[WORK INSTRUCTION]
Using the records below, output the stretch that opens with the line containing "You are a computer-use agent." and closes with the line containing "Viewport: 381px width, 214px height.", exactly and including both lines, with nothing more.

[RECORDS TO USE]
_ _ _ _ _

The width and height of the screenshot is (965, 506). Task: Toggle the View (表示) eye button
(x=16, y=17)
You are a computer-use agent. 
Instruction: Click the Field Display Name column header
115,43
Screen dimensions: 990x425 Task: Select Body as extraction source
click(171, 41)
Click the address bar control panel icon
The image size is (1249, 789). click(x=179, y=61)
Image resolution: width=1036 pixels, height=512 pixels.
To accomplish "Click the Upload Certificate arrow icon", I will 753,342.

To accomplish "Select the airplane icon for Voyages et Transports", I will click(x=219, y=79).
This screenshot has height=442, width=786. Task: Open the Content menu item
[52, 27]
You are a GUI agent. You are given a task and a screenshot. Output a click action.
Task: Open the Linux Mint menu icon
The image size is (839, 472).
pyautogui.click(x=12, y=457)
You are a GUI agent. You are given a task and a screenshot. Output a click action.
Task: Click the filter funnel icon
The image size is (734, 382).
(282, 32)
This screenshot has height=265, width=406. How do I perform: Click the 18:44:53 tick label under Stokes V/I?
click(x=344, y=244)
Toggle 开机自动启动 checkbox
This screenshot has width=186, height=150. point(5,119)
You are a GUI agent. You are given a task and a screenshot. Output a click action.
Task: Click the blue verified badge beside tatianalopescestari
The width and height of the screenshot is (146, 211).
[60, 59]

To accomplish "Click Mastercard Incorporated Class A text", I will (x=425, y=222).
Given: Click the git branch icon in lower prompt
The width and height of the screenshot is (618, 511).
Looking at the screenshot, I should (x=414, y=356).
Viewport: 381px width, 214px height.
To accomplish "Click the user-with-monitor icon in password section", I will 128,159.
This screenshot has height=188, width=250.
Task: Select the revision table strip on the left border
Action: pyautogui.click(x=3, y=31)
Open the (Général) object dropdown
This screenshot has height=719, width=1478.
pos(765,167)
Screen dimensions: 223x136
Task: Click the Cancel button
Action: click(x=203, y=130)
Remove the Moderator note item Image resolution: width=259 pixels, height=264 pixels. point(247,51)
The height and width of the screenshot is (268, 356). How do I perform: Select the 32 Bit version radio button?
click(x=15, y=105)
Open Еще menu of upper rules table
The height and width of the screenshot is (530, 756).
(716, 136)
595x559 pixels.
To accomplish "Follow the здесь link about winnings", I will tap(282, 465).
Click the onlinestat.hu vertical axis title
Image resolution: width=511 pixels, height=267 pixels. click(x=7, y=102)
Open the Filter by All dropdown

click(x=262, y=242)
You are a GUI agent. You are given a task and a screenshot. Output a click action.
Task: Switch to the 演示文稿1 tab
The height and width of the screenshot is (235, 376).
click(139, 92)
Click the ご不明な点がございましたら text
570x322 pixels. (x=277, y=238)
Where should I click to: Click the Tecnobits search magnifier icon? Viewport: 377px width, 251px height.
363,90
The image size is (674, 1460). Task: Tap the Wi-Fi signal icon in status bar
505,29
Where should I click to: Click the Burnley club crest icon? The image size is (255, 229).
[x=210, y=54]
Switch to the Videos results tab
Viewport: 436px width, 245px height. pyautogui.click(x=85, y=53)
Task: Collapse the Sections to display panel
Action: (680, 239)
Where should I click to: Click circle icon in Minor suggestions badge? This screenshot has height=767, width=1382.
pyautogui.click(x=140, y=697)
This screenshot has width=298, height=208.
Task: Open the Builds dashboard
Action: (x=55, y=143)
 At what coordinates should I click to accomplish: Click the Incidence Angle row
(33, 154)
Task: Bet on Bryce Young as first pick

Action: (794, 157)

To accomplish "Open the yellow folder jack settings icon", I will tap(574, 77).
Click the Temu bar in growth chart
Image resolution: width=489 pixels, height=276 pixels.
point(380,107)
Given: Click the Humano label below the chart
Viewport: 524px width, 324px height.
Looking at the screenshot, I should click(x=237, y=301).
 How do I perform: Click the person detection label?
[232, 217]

_ _ _ _ _

[ANSWER BOX]
You are a computer-use agent. 
Instruction: Click the Field Display Name column header
115,43
Screen dimensions: 990x425 Task: Select Body as extraction source
click(171, 41)
Click the address bar control panel icon
The image size is (1249, 789). click(x=179, y=61)
Image resolution: width=1036 pixels, height=512 pixels.
To accomplish "Click the Upload Certificate arrow icon", I will 753,342.

To accomplish "Select the airplane icon for Voyages et Transports", I will click(x=219, y=79).
This screenshot has height=442, width=786. Task: Open the Content menu item
[52, 27]
You are a GUI agent. You are given a task and a screenshot. Output a click action.
Task: Open the Linux Mint menu icon
The image size is (839, 472).
pyautogui.click(x=12, y=457)
You are a GUI agent. You are given a task and a screenshot. Output a click action.
Task: Click the filter funnel icon
The image size is (734, 382).
(282, 32)
This screenshot has height=265, width=406. How do I perform: Click the 18:44:53 tick label under Stokes V/I?
click(x=344, y=244)
Toggle 开机自动启动 checkbox
This screenshot has width=186, height=150. point(5,119)
You are a GUI agent. You are given a task and a screenshot. Output a click action.
Task: Click the blue verified badge beside tatianalopescestari
The width and height of the screenshot is (146, 211).
[60, 59]

To accomplish "Click Mastercard Incorporated Class A text", I will (x=425, y=222).
Given: Click the git branch icon in lower prompt
The width and height of the screenshot is (618, 511).
Looking at the screenshot, I should (x=414, y=356).
Viewport: 381px width, 214px height.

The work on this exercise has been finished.